Öztin Akgüç

Rant, yandaşa ihale, israf

06 Mart 2024 Çarşamba

AKP’nin yönetim anlayışı, uygulaması rant, ihale, israf sözcükleriyle özetlenebilir. Rant, genel tanımıyla, emeğe dayanmayan, katma değer yaratmayan, bir anlamda havadan inme kazanç değer artışıdır. İktisat yazınında rant kavramı geniş bir anlam taşır. Ayrıca “üretici rantı”, “tüketici rantı” söylemleri vardır. Burada kastedilen, toprak rantıdır. Arazi, aynı konumda, aynı kalitede yeniden üretilemediğinden toprak sahipliği, değer artışı sağlar. Kentler büyüdükçe, nüfus arttıkça, kentin merkezi, ilk yerleşim yerleri rant yaratır.

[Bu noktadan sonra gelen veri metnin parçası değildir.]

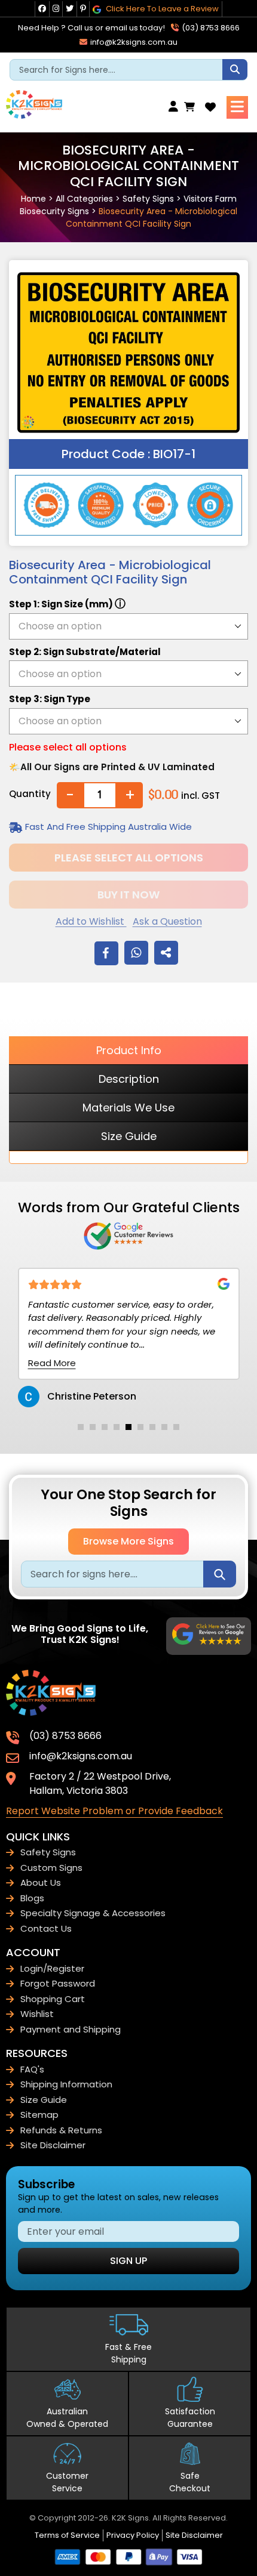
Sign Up (128, 2261)
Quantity (30, 793)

Toprak rantının oluşması olağan olaydır. Oluşan rantın, değer artışının da vergilendirilmesi yoluyla topluma kazandırılması hakça olur.

Toprak rantı, idari kararlarla da oluşturulmaktadır. Eleştiri konusu, etik olmayan idari kararla rant oluşturulmasıdır. İdari kararla, imara kapalı bir alanın imara açılması, bir alanının kamu yararı gerekçesiyle önce kamulaştırılıp ardından imara açılması; inşaat izinlerinde, önce verilen yapılaşma oranının daha sonra yükseltilmesi, sınırlı kat müsaadesinin artırılması, toprak rantı oluşturmanın örnekleridir. AKP yönetimi, idari kararlarda, tercihlerde doğal olmayan toprak rantı yaratmaktadır.

Kaygım İstanbul’da yeşil kalmış bölgelerin, askeri tesislerin şehir dışına çıkarılması sonrası, zamanla imara açılmasıdır. İstanbul’da, 4. Levent, İTÜ yerleşkesi arası ve paraleli Ayazağa gerçekten “kupon” değerlidir. Erdoğan’ın İBB ısrarının bir nedeni de kupon arazi olabilir.

Kamu kurumları, idareleri bir işi, hizmeti özel teşebbüsler, kişiler aracılığı ile gerçekleştirmede en uygun koşulları sağlayabilmek için başvurdukları bir yöntem, usul ihaledir. İhalede hizmetin, gereksinimin en elverişli biçimde zamanında, kamu yararına uygun maliyetle karşılanması amaçlanır. İhalenin rekabete açık, şartnamenin ve sözleşmenin nesnel ölçülerle hazırlanması, tekliflerin kamu yararı gözetilerek değerlendirilmesi gerekir. Ancak AKP döneminde ihale yöntemi, gerek merkez gerek yerelde yandaş müteahhide, siyasal yakınlarına kaynak aktarma düzeneği olarak kullanılmaktadır.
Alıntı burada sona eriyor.